BST Traversal
BST Traversal
Category
Binary Search Trees (BST)
Difficulty
Medium
Problem Statement
Given a Binary Search Tree (BST), implement three classic depth-first traversal methods: in-order, pre-order, and post-order. Each traversal visits every node exactly once but in a different order, and the result is an array of node values in the order they were visited.
- In-order: left subtree, current node, right subtree
- Pre-order: current node, left subtree, right subtree
- Post-order: left subtree, right subtree, current node
Intuition
Each traversal order captures a different structural perspective of the tree. In-order traversal on a BST produces values in sorted (ascending) order because the BST property guarantees that all left descendants are smaller and all right descendants are larger. Pre-order traversal captures the structure needed to reconstruct the tree (root first, then children). Post-order traversal processes children before parents, which is useful for deletion or bottom-up computations.
The recursive nature of trees maps directly to recursive function calls: at each node, you choose when to "visit" the current node relative to recursing on its children.
Approach
- Start at the root node.
- For in-order traversal:
- Recursively traverse the left subtree.
- Append the current node's value to the result array.
- Recursively traverse the right subtree.
- For pre-order traversal:
- Append the current node's value to the result array.
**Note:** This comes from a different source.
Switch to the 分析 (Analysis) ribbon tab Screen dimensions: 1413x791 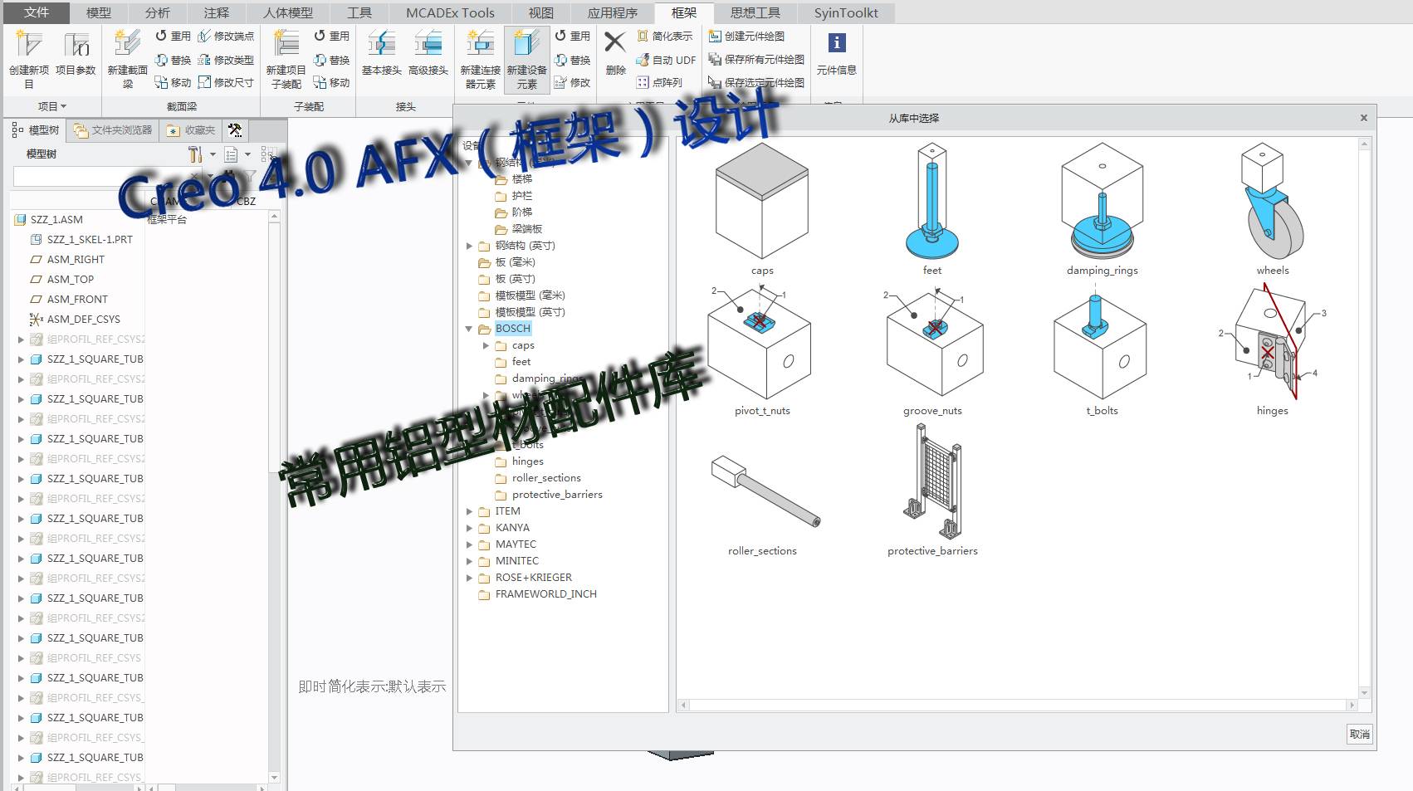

- Recursively traverse the left subtree.
- Recursively traverse the right subtree.
- For post-order traversal:
- Recursively traverse the left subtree.
- Recursively traverse the right subtree.
- Append the current node's value to the result array.
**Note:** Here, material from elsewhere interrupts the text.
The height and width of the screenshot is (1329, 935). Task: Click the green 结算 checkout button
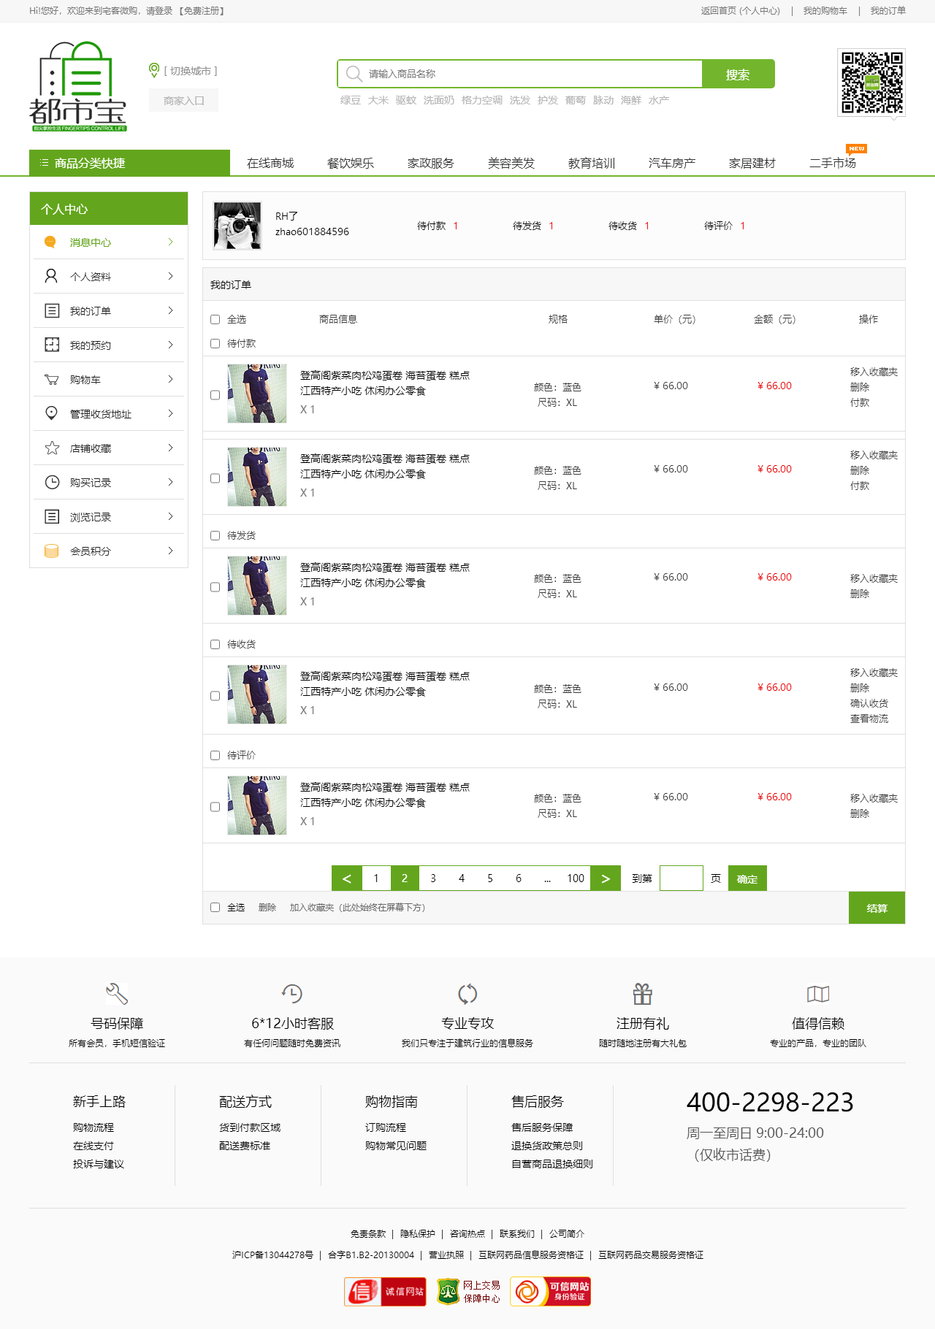[x=877, y=908]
- Base case: if the current node is null, return immediately.
Pseudocode
function inOrderTraverse(node, array):
if node is null:
return
inOrderTraverse(node.left, array)
array.append(node.value)
inOrderTraverse(node.right, array)
function preOrderTraverse(node, array):
if node is null:
return
array.append(node.value)
preOrderTraverse(node.left, array)
preOrderTraverse(node.right, array)
function postOrderTraverse(node, array):
if node is null:
return
postOrderTraverse(node.left, array)
postOrderTraverse(node.right, array)
array.append(node.value)
Time & Space Complexity
- Time: O(n) for all three traversals, where n is the number of nodes. Every node is visited exactly once.
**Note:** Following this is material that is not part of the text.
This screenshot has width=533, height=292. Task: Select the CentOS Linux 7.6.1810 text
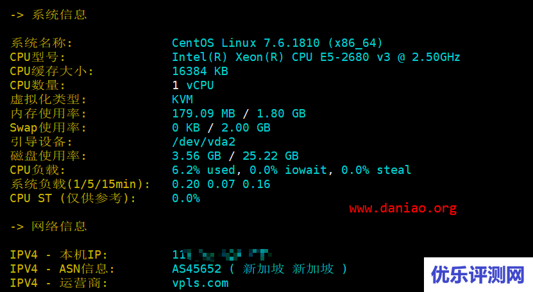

- Space: O(n) total. The result array holds n values. The call stack uses O(h) space where h is the height of the tree (O(log n) for balanced, O(n) for skewed).
Key Insights
- In-order traversal of a BST always yields values in sorted ascending order. This is a direct consequence of the BST invariant.
- Pre-order traversal output can be used to uniquely reconstruct the original BST.
- Post-order traversal is useful when you need to process children before their parent (e.g., computing subtree sizes, freeing memory).
- All three traversals can also be implemented iteratively using an explicit stack, which avoids potential stack overflow for very deep trees.
Edge Cases
- Empty tree (root is null): return an empty array for all traversals.
- Single-node tree: all three traversals return an array with just that one value.
- Completely left-skewed or right-skewed tree: recursion depth equals n, which may cause stack overflow for very large n.
- Tree with duplicate values (if the BST allows them): traversal order depends on where duplicates are placed (left or right subtree).